■ Your goal
Pictures aside, reproduce exactly each line from the one holding "The height and" through the last line of the material, both ends included.
== Source material
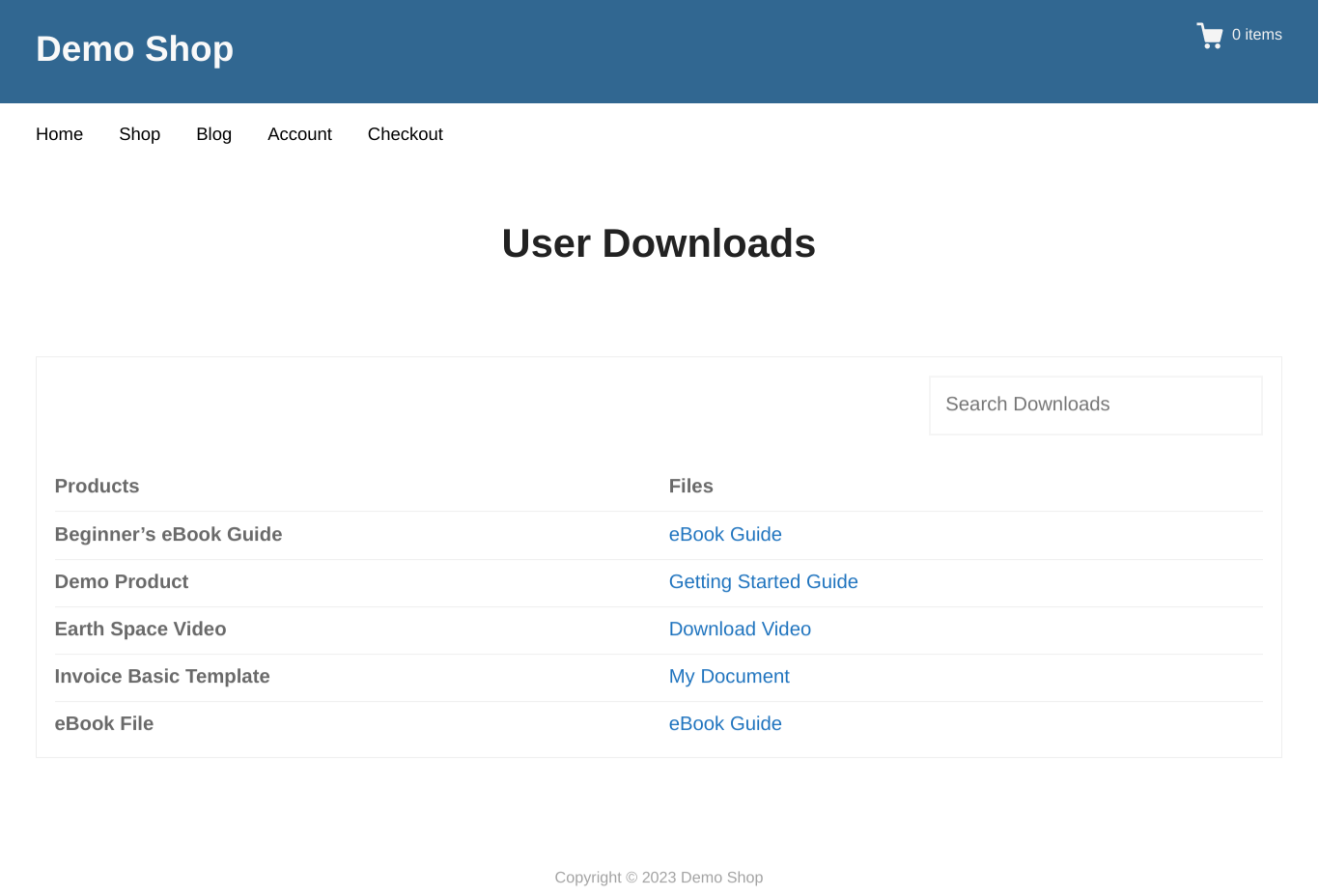
Task: Select the Demo Product row
Action: 122,581
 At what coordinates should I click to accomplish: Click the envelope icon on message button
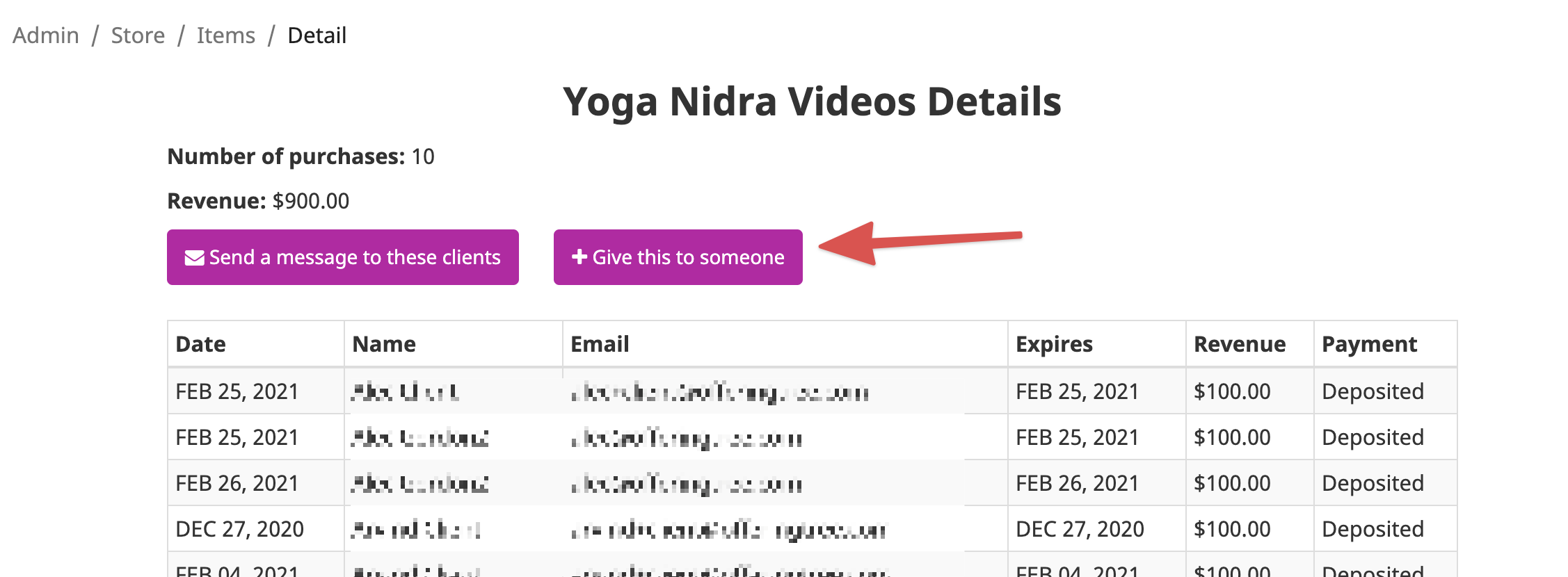[194, 258]
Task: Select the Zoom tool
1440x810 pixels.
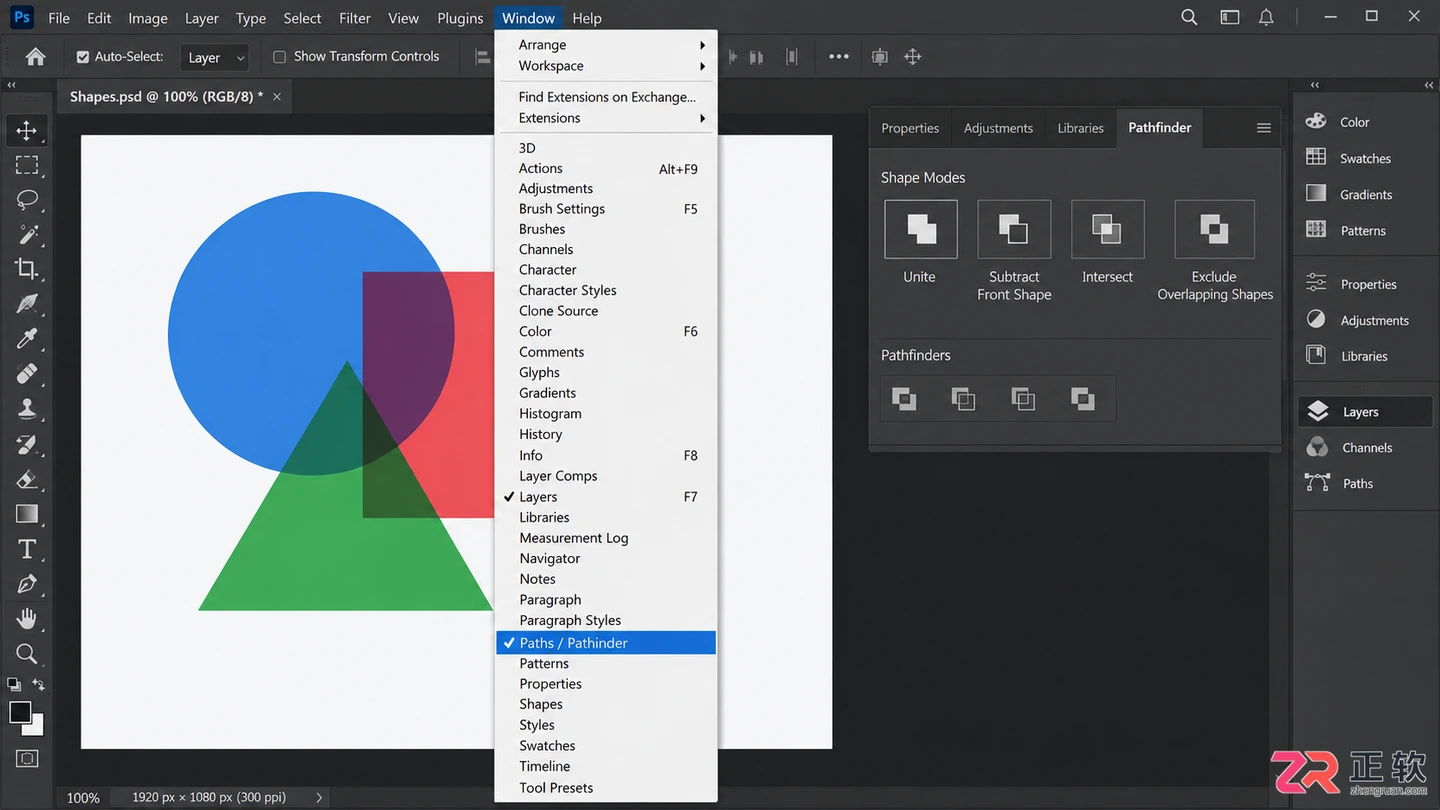Action: (27, 654)
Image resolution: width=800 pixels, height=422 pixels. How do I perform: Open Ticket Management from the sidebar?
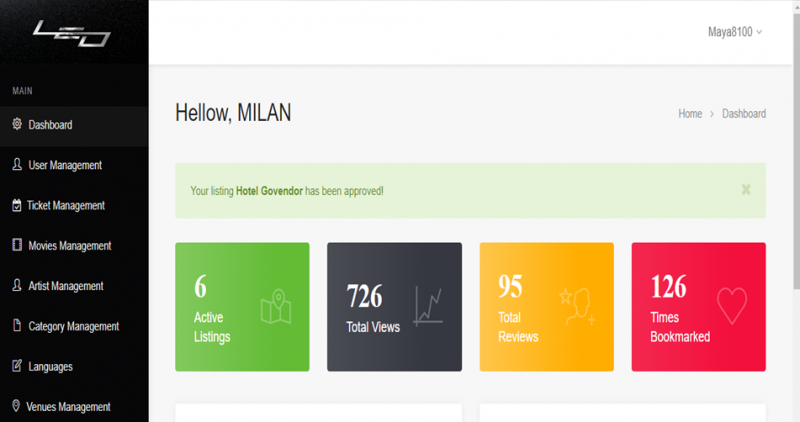point(74,205)
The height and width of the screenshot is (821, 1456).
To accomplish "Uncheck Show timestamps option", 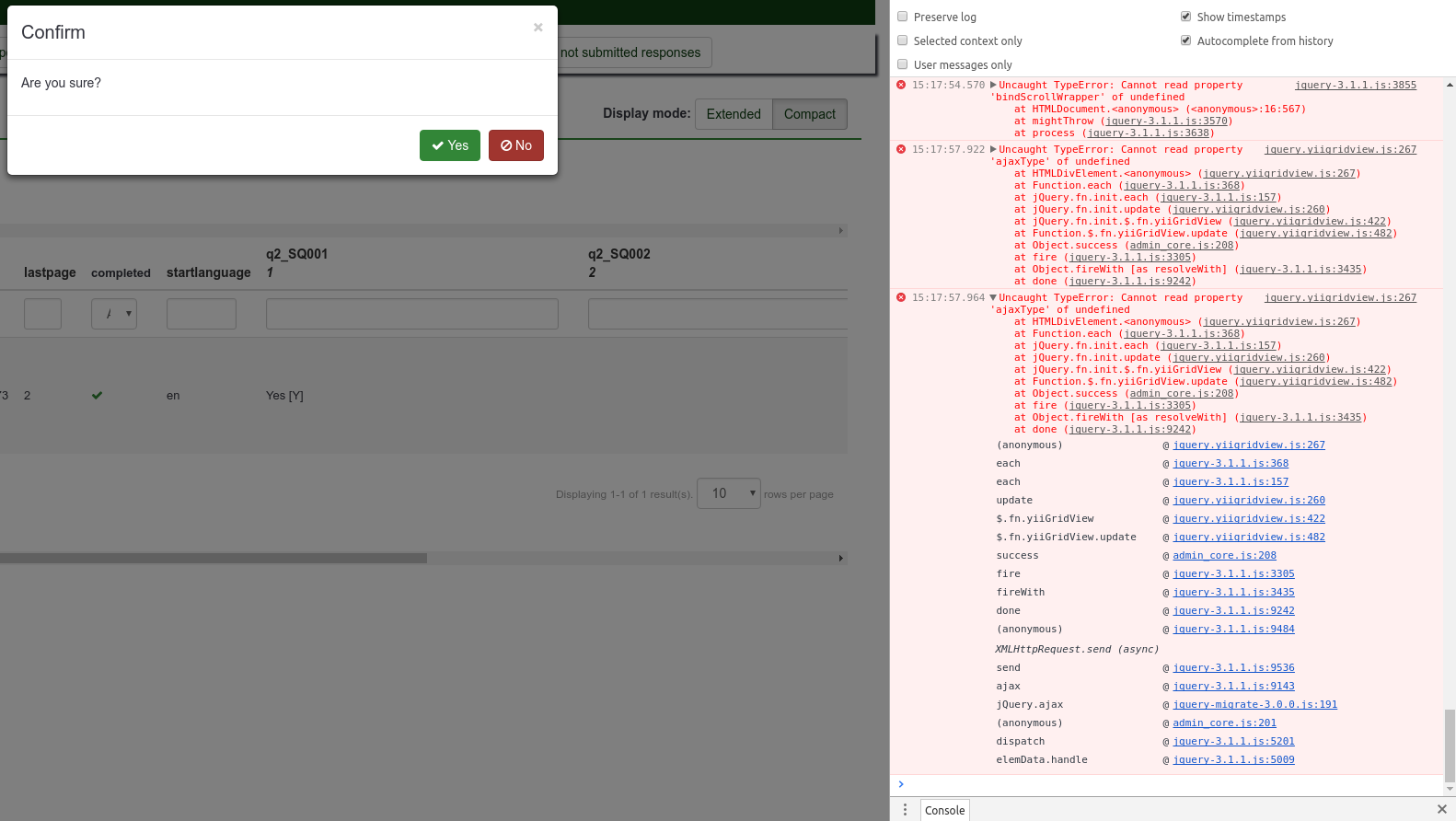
====
■ Completed task
The height and width of the screenshot is (821, 1456).
To accomplish "Uncheck Show timestamps option", 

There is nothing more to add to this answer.